Treatment of Bacterial Biofilm Infections

Bacterial biofilms now represent the dominant bacterial growth lifestyle in different habitats including natural and clinical environments. Bacterial cells switch between the free-living planktonic mode and the biofilm growth mode, through multiple mechanisms that include adhesion to a substratum, increasing their aggregation into microcolonies and mature biofilms via matrix formation through secretion of extracellular polymeric substances.

Biofilm mode of growth is involved in chronic infections. It is estimated that 65-80% of human infections are due to biofilms, which cause a huge burden on healthcare systems globally.PA is an opportunistic pathogen with the ability to colonize a wide range of hosts and/or substrates and produce biofilms. PA biofilms that are found in cystic fibrosis, chronic obstructive pulmonary disease and chronic infections lead to premature death. Even with biofilms on medically relevant devices such as central venous and urinary catheters, stents, orthopedic prosthesis, mechanical heart valves and contact lenses, such infections remain extremely difficult to treat with a massive impact on healthcare funding.

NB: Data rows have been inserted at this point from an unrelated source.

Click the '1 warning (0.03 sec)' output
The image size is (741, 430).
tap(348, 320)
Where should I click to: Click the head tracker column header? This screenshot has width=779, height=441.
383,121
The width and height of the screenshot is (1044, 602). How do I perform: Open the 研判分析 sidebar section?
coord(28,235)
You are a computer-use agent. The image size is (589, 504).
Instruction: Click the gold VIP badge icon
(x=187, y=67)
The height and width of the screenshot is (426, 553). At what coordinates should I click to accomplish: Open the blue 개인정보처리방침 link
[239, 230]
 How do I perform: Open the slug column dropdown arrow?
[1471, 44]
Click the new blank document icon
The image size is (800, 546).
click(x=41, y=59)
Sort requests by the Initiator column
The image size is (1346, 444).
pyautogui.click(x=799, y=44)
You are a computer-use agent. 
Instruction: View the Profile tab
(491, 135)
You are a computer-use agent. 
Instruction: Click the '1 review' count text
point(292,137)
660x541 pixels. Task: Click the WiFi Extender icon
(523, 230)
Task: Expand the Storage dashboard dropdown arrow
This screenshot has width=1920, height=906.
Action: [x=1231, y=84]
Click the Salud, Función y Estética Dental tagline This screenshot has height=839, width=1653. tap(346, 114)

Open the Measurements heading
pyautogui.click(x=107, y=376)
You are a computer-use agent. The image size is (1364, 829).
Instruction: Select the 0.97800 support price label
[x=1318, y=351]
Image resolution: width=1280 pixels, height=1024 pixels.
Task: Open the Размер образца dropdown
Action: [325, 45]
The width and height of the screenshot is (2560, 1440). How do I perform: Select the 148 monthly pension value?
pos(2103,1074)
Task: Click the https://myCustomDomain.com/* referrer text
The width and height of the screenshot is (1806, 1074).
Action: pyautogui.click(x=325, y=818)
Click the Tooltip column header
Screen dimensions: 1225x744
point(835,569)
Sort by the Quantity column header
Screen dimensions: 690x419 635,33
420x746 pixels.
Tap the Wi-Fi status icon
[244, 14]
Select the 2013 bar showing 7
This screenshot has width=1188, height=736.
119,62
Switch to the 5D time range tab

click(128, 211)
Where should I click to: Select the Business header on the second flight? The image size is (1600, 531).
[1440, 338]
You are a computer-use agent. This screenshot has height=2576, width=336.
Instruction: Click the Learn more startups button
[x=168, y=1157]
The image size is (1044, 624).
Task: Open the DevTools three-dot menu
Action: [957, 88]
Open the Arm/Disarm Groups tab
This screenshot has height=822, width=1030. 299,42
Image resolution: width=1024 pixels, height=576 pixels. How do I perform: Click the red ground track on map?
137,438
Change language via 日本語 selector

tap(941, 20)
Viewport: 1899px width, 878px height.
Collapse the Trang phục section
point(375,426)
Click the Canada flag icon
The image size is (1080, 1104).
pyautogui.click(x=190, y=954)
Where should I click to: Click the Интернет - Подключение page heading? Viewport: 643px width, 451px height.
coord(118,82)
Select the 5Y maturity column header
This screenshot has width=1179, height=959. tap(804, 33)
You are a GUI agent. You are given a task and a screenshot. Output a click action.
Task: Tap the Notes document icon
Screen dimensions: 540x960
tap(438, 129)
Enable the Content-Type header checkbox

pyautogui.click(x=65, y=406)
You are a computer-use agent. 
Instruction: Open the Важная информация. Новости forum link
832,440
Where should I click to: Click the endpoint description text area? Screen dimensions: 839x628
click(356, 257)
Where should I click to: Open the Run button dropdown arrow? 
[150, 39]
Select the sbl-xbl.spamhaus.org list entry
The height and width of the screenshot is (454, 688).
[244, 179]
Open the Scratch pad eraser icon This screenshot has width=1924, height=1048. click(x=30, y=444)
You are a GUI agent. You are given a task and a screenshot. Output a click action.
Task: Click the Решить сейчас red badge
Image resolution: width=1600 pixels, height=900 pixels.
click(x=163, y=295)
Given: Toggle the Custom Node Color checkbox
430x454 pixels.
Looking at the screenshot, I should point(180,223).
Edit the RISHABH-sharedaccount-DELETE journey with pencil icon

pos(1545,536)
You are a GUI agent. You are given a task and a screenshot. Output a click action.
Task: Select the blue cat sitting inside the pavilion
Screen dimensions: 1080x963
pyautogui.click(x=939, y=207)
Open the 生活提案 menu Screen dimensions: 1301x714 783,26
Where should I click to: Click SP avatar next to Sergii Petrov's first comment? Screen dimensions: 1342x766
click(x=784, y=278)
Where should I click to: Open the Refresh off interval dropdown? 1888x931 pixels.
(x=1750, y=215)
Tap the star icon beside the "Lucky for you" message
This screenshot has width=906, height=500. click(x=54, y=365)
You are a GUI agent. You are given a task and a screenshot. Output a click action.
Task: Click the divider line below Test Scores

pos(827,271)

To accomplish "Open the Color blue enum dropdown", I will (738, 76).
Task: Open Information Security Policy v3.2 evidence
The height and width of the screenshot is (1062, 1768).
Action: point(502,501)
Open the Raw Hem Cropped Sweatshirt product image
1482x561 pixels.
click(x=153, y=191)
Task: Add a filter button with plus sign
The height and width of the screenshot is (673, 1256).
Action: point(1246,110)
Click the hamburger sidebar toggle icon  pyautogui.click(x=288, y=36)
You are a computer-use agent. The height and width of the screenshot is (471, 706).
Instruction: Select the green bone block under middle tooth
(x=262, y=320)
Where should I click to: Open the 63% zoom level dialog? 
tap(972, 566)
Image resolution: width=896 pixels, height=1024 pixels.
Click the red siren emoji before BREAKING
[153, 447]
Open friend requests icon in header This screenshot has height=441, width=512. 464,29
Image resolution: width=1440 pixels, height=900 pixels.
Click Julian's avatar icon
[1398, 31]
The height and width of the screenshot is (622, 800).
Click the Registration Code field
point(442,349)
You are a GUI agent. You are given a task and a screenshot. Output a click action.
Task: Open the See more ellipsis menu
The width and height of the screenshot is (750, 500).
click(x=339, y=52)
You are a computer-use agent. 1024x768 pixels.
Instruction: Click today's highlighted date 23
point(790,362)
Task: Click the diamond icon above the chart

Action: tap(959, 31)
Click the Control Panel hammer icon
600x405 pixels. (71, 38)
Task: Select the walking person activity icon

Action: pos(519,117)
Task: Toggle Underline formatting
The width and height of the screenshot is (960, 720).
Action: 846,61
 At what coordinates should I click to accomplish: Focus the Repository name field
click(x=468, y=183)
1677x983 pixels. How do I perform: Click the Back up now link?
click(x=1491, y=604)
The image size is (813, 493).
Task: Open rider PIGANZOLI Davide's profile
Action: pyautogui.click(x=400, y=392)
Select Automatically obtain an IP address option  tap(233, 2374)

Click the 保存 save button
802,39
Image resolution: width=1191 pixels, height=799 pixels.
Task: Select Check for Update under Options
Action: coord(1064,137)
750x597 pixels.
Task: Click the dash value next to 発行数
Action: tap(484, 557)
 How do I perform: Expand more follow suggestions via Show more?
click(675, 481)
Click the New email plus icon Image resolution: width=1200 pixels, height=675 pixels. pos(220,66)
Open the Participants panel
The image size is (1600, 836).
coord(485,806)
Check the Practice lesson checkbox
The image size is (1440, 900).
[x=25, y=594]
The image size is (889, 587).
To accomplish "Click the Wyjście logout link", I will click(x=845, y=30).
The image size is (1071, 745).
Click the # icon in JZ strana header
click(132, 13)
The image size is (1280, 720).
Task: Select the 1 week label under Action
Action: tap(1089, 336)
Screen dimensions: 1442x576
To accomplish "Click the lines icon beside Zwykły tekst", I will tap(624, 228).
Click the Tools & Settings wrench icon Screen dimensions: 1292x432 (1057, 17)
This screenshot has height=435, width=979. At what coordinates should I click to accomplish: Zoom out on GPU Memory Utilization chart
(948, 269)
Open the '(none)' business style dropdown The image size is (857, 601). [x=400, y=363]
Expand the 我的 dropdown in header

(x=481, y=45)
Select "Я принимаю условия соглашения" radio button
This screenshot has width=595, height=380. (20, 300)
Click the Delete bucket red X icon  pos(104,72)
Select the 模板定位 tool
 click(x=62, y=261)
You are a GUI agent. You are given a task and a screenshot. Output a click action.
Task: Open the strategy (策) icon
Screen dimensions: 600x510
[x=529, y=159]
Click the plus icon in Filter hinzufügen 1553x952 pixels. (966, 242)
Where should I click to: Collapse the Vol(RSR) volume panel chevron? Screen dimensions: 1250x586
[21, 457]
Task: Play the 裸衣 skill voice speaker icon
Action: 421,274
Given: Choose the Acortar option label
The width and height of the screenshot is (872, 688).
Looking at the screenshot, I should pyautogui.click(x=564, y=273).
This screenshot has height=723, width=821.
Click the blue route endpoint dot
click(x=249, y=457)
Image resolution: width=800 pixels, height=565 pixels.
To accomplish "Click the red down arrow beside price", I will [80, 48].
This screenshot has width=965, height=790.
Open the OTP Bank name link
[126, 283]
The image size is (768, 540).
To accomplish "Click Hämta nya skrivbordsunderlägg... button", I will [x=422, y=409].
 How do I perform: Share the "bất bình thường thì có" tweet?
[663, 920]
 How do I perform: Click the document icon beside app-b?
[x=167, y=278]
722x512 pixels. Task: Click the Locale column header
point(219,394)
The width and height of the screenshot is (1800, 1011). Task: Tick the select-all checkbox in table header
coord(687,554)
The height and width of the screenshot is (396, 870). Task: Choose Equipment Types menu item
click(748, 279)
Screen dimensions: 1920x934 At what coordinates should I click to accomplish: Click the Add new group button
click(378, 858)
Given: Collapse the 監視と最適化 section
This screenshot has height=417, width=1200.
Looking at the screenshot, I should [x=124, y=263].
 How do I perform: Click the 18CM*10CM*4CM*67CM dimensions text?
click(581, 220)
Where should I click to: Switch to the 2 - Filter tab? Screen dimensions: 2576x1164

PA planktonic cells within biofilms demonstrated a slow growth rate that endured many therapeutic doses of antimicrobial agents due to substantially diminished antibiotic diffusions [15-16], and/or cell-mediated host defenses. As a result, the clinical management of those biofilm-ensconced bacteria became intractable. PA played an important role in nosocomial infections, whereas lung cystic fibrosis (CF) is the most common fatal disease. Both the conventional antibiotics and host immune defense often fail to winkle the pathogen out from the lung and increase chronic infections that are punctuated by acute exacerbations of disease and inflammation, usually resulting in lung failure and high morbidity among patients .

However, PA biofilm infections go beyond CF diseases, especially with diabetic patients. As they are vulnerable to chronic wound developments, these wounds lack of healing, and biofilms associated with long-term infection lead to costing tens of thousands of dollars per year for patient. Numerously, PA mucoid phenotype results in lung failure and high morbidity among patients. Beside elastase, extracellular DNA, lipids, extracellular polysaccharide, and rhamnolipids, polysaccharides alginate represents one of the most significant virulence factors for mucoid phenotypes, where culturing CF patients’ sputum showed high amounts of alginate with a reflection of massive production of antibodies against alginates including IgG and IgA classes.

Moreover, antibiotic resistance was attributed to alginate production. These characteristics make biofilms infections extremally difficult to be treated, and this is particularly problematic in hospital accommodation. Establishment of effective antibiofilm strategy represents one of the biggest challenges, because conventional antibiotics are no longer an effective choice for biofilms treatment, but increase the pathogen resistance. Alginate became an executive target to reduce chronic diseases through reducing their viscosity in the clinical cultures by using alginate lyase. It strips biofilms from surfaces, promotes the PA’s killing rate by human immune cells, and improves antipseudomonal antibiotic efficacy. Pseudoalteromonas sp., marine bacteria, that produce exoproducts which exhibit antibiofilm activity against plenty of pathogenic bacteria such as; Salmonella enterica, Staphylococcus aureus, Pseudomonas aeruginosa, Escherichia coli and Enterococcus faecalis.

The alginate lyase was considered as an approach to improve biofilm treatment. More specifically, alginate forms the main part of biofilm matrix. Hence, we tried during the present study to find an alternative approach to disrupt the biofilm growth mode, and we assumed that alginate lyase may hydrolyze biofilm structure, subsequently making PA14 WT even less resistant to conventional antibiotics and phagocytosis.